§ **SUPPLIED TEXT**
· · · · · · ·
4.01.2005

simplify


High-tech, high-touch.
I figure that if someone is in my office, it's because their life is basically in the crapper. My electronics and desk are all glass and black, so I quite deliberately added a few calming touches to my lair.

My favorite touch is the little tabletop fountain directly behind my desk. One of my partners inspired me to do this, and we in turn have inspired a third partner to add a tabletop fountain in her office. I have added to mine a rock that has the word "Simplify" carved directly into the rock. How this will help me I don't know, but hey! it's a goal to aspire to.

I dropped the Treo in the fountain while taking this picture, but although it did not improve the picture it also did not appear to harm the Treo.

On the other hand, since I am after all a lawyer, perhaps I should add fog.

3.31.2005

b-rate me!
· · · · · · ·
§ **DATA SHOWN**

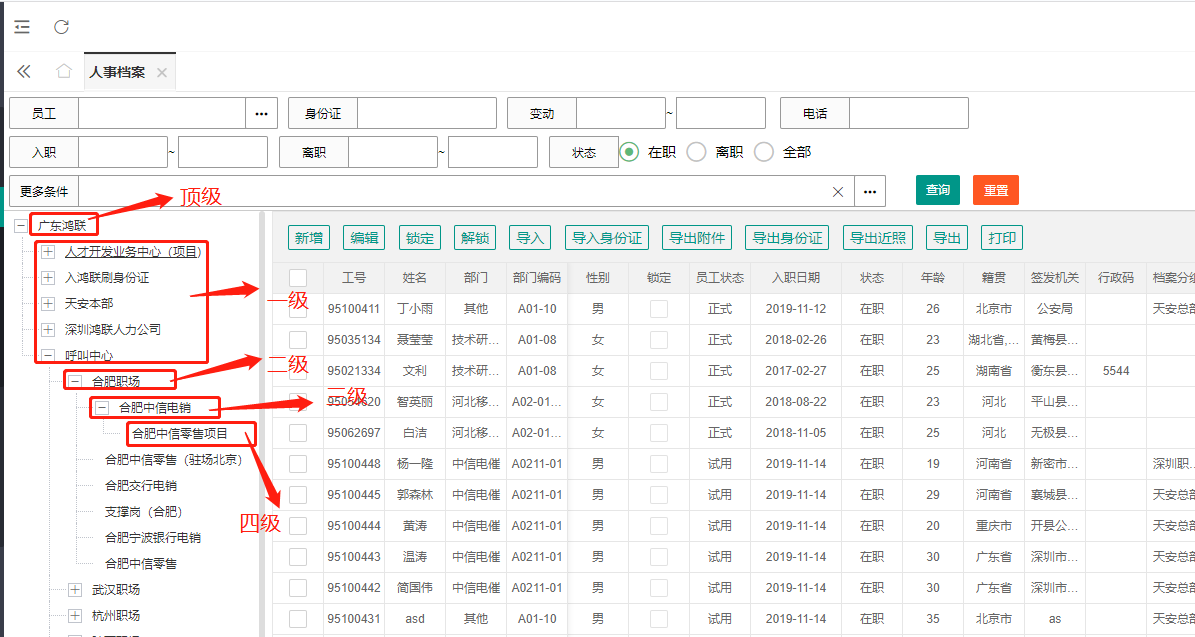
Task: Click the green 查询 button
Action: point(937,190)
· · · · · · ·
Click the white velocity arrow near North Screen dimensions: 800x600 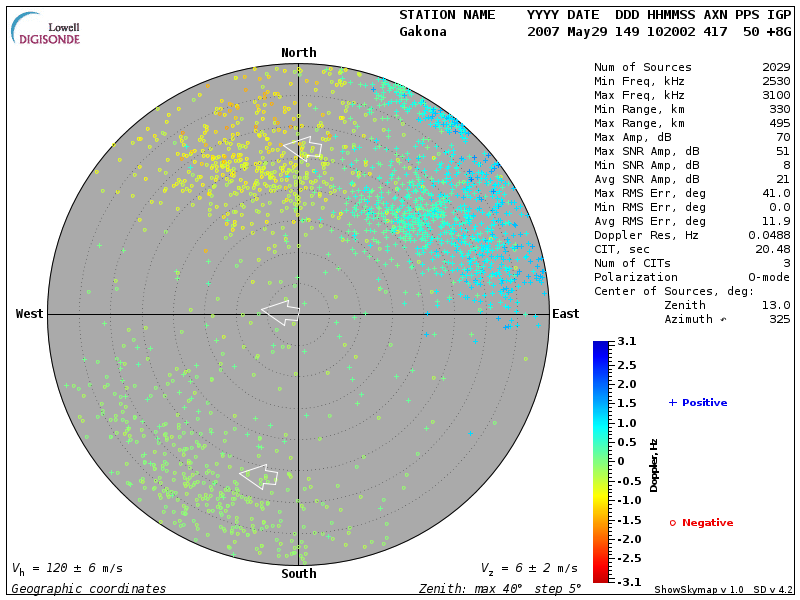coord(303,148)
· · · · · · ·
§ **WHAT YOU HAVE TO DO**
From the office-fountain blog entry, copy out the stretch from "High-tech, high-touch." through "should add fog." word for word. The data come from a source unrelated to the office-fountain blog entry.

§ **SOLVED PROBLEM**
High-tech, high-touch.
I figure that if someone is in my office, it's because their life is basically in the crapper. My electronics and desk are all glass and black, so I quite deliberately added a few calming touches to my lair.

My favorite touch is the little tabletop fountain directly behind my desk. One of my partners inspired me to do this, and we in turn have inspired a third partner to add a tabletop fountain in her office. I have added to mine a rock that has the word "Simplify" carved directly into the rock. How this will help me I don't know, but hey! it's a goal to aspire to.

I dropped the Treo in the fountain while taking this picture, but although it did not improve the picture it also did not appear to harm the Treo.

On the other hand, since I am after all a lawyer, perhaps I should add fog.